Thursday, February 17, 2011

"Anthropologists Urged to Unite Behind Archaic Policies and Technology"

In Nature (Feb 10), Adam Kuper and Jonathan Marks published "Anthropologists Unite!" The tagline is: “Anthropology isn’t in the crisis that parts of the media would hav you believe, but it must do better, argue Adam Kuper and Jonathan Marks."


They talk about the AAA science flap and its fallout. Daniel Lende at Neuroanthropology has a very nice analysis of the piece. My only observation here is to point out two regressive aspects of Kuper and Marks's paper.

(1) They really have no clue about anthropological blogs and their actual and potential value to the discipline. They seem to think that bloggers mostly wait for the seeds of a controversy to appear, and then fan the fires and make a lot of noise to obscure the issues (this is what the AAA president also claimed). Many of us think that there is some real intellectual and professional work going on in the anthropological blogosphere. But when "mainstream" anthropologists take a look, they often seem dazed and confused. For another example, take a look at David Price's paper on anthropological blogs in American Anthropologist -- it is really clueless about what blogs are and what they do (Price, David H. 2010  Blogging Anthropology: Savage Minds, Zero Anthropology, and AAA Blogs. American Anthropologist 112:140-142_). Well, maybe you can access AA and maybe not. And this brings me to my second point.

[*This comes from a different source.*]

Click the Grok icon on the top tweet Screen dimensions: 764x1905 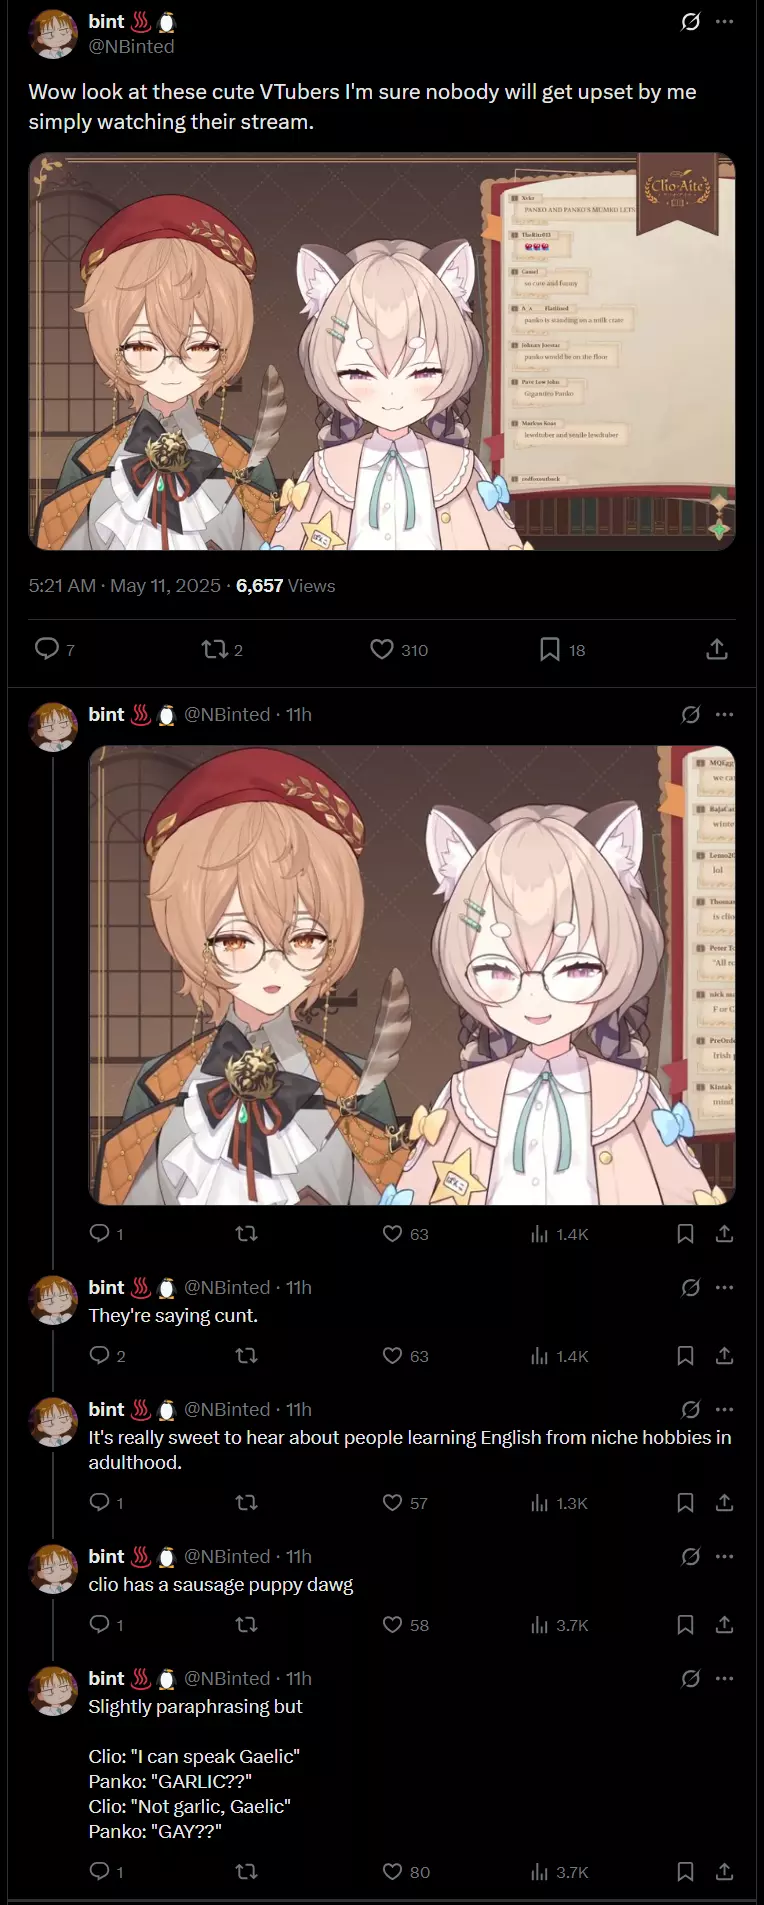(x=690, y=21)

(2) The Nature paper will cost readers $32.00 to purchase, unless one has an individual or institutional subscription. So not only do Kuper and Marks have some regressive ideas about anthropology, but their choice of outlet was regressive in terms of open access; they chose, instead, to publish in a closed, commercial venue.

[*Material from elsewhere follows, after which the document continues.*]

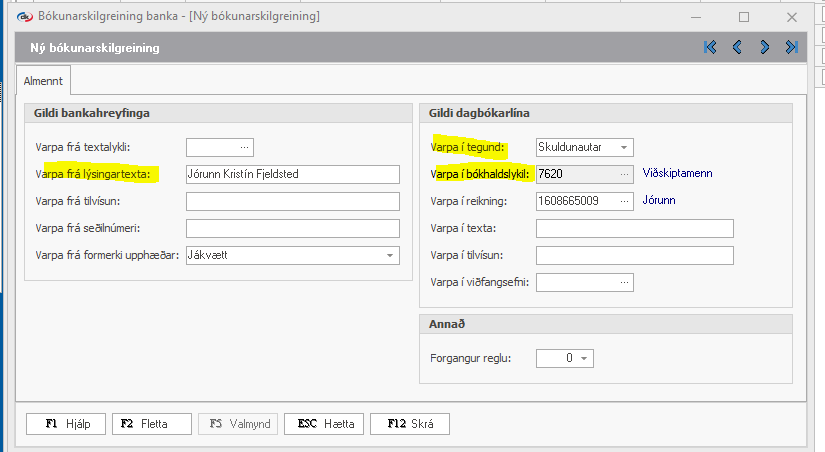Go to the first record arrow

click(710, 47)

 It might be a good thing if anthropologists were to unite intellectually (I'm not going to hold my breath, though), but it would NOT be a good thing if they were to unite in support of commercial, limited publication and in support of clueless ideas about anthropology blogs.

3 comments:

FrostQueen said...

Academic Anthropology departments all over are suffering horribly; the discipline in general is in crisis. No one even knows what anthropology is… hell when I was a professional archaeologist people thought I dug up dinosaurs! Maybe that’s the big problem, most anthropologist are publishing in venues that no one (not just professionals, but the public as well) can afford or for that matter even what to pay for? I also see documentaries that are ‘blatantly’ focused on anthropology, but never even mention anthropology or even that the ‘authorities’ are anthropologist! I suspect that this problem is linked to copyrights in publications.
In my field, archaeology, the vast majority of us don't even publish and when we do its either court suppressed or in 'grey' literature where only other archaeologist look (or can look, a lot of it is for archaeologist eyes only). Now we are all wondering why anthropology is invisible to the public and are expendable as a discipline in colleges and universities budgets. Makes you wonder if we are committing academic suicide!

Ryan Anderson said...

Exactly. It's incredibly ironic how easily certain technologies are dismissed, and how behind the times certain folks are sounding. The basic argument is for anthros to unite behind the past and ignore changes in the present. Funny, considering how much we are all supposedly interested in studying social change!!!

Michael E. Smith said...

Frost and Ryan- Great comments. Yes, it does often seem that anthropology likes to shoot itself in the foot!